The boy left, and Danny started flicking through this new treasure trove. Not that he seriously expected to see a photo of a teenage Lisa Baring jump out at him. The odds of that had to be thousands to one. But at least these were pictures, with names, pictures of real kids.
Quite a number of years were missing. The books jumped from 1983 to 1987 and again from 1989 to 1992. It wasn’t until he flipped open the ninth yearbook that he saw it.
The photo was dated, and the fashions as unflattering as the boy had warned him they would be. The face staring out at Danny was younger than he remembered, of course, and less polished. The teeth were not quite straight, and the hair was worn loose and long. But it was a face Danny McGuire would never forget. The long, aquiline nose. The regal curl of the lips. The arrogant sparkle in the azure-blue eyes. Beneath the photograph, some female hand from a later decade had scrawled the word HOT with several exclamation points.
He was hot, even then. And didn’t he just know it.
The head shot was captioned Frances Mancini—Most Likely to Make It to Hollywood! But Danny McGuire knew him by another name.
CLAIRE MICHAELS THOUGHT TWICE ABOUT MAKING the call. She felt guilty, but she had to do something. She was desperately worried about her brother, and had no idea who else to turn to. She dialed the number.
“Hello?” Danny McGuire sounded extremely upbeat. For some reason, this threw Claire off her stride.
“Oh, hello,” she stammered. “It’s me. Claire Michaels. Matt Daley’s…you know. We met.”
“In L.A., of course. You’re Matt’s sister,” Danny said kindly.
“Right. Have you heard any news from him?”
This brought Danny up short. Why would Claire be asking him such a question? Wasn’t Matt staying at her house?
To be honest, the last thing Danny McGuire wanted to think about right then was Matt Daley.

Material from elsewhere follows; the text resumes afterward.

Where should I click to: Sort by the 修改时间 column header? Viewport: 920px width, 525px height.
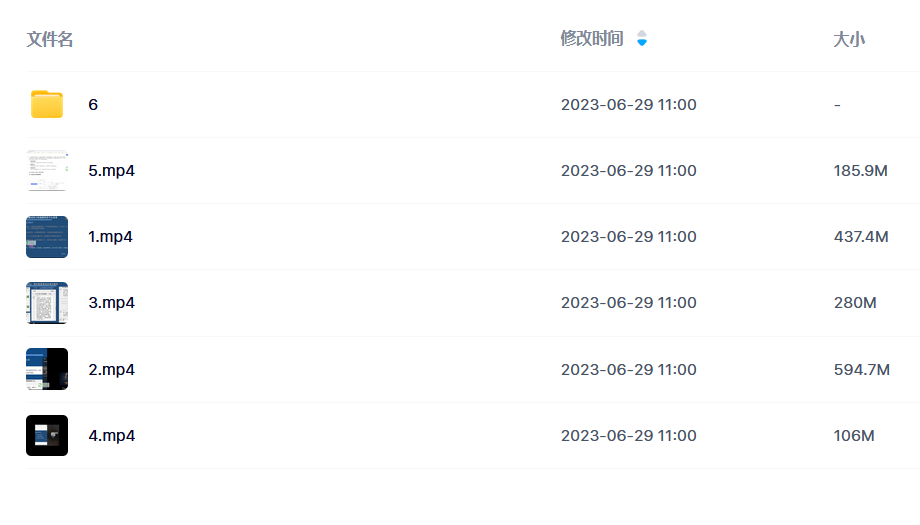591,39
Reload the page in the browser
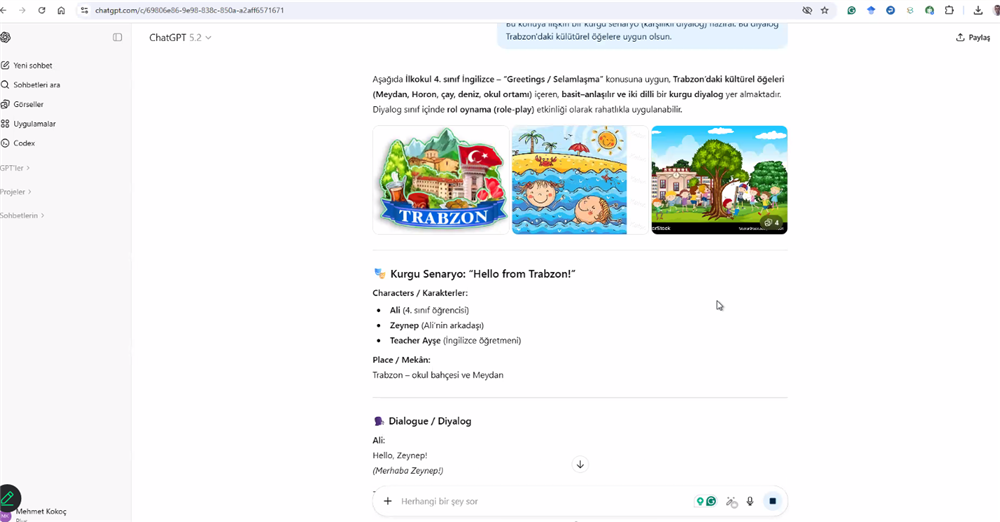Image resolution: width=1000 pixels, height=522 pixels. (42, 10)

After stumbling across Lyle Renalto’s picture—Frankie Mancini’s picture—in the Beeches’ yearbook earlier that day, he had hunted down Carole Bingham in high excitement. The director had introduced him to Marian Waites, one of the facility’s catering staff and the only individual still on payroll who had been around in Mancini’s day.
Danny hadn’t expected much from Mrs. Waites, but it turned out the old lady had an encyclopedic memory, and was able to point out another face from the yearbook, a face that belonged to someone who had known Mancini well. “Thick as thieves, they were, those two.” His name was Victor Dublenko. A quick call to the NYPD revealed that they knew Dublenko well, as a pimp and occasional dealer, still alive, currently out of jail and living in Queens, not six blocks from the Beeches, where Danny was standing at that very moment. Danny had been about to head off to Dublenko’s apartment when Claire called.